Pemerintah Kabupaten Purwakarta, Jawa Barat, meminta para petani tidak menjual areal sawah miliknya untuk pembangunan perumahan. Namun, jika terpaksa ingin menjual sawah harus seizin Bupati Purwakarta Dedi Mulyadi.

“Kami meminta petani tidak menjual sawah untuk dibangun perumahan, karena itu akan mengurangi luas areal sawah dan akan berdampak terhadap ketersediaan pangan,” kata wakil bupati setempat Dadan Koswara di sela panen raya di Purwakarta, Jumat (22/7).

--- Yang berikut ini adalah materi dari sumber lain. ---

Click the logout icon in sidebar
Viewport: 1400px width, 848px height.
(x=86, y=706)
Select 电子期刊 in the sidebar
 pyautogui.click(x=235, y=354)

Ia mengatakan, jika petani pemilik sawah seenaknya menjual sawah untuk pembangunan perumahan, dikhawatirkan luas lahan areal pertanian di Purwakarta berkurang. Hal itu akan berdampak dengan ketersediaan pangan di daerah.

Menurut dia, Pemkab Purwakarta sudah berusaha mencegah terjadinya alih fungsi lahan pertanian menjadi perumahan. Itu dibuktikan dengan dikeluarkannya kebijakan kalau petani menjual sawah produktif, maka harus seizin Bupati.

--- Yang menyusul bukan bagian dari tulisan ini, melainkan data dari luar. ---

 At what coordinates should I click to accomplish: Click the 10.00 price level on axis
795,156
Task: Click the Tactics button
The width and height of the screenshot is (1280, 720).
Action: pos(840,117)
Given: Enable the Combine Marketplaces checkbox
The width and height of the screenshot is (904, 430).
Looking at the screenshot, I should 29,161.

“Saya kira kebijakan ini bagus untuk menjaga keberadaan lahan pertanian, sehingga ketersediaan pangan tetap stabil untuk masyarakat,” kata Dadan.

Selama ini, kata dia, Purwakarta telah berhasil membangun ketahanan pangan di daerahnya. Hal tersebut penting agar harga beras di pasaran dapat dikendalikan dengan baik, sehingga tidak merugikan petani.

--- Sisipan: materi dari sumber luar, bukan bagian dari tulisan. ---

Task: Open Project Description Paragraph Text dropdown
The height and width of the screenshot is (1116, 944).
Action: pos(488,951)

“Panen ini sebagai representasi ketahanan pangan Purwakarta. Kalau ketersediaan beras dapat kita kendalikan di pasaran, maka petani untung,” katanya.

Sementara itu, pada panen raya di Desa Gandamekar, Kecamatan Plered, wabup bersama para petani melakukan panen di areal persawahan seluas 125 hektare.

Hasil panen itu diklaim dapat memenuhi kebutuhan beras untuk wilayah Purwakarta dan sekitarnya, karena akan didistribusikan melalui pasar induk Cikopo.

Sementara dalam acara panen raya itu dihadiri Komandan Kodim 0619 Purwakarta Letkol CZI Cahyadi Amperawan, Sekda Purwakarta Padil Karsoma, ketua beserta jajaran pengurus Kontak Tani dan Nelayan Andalan Purwakarta.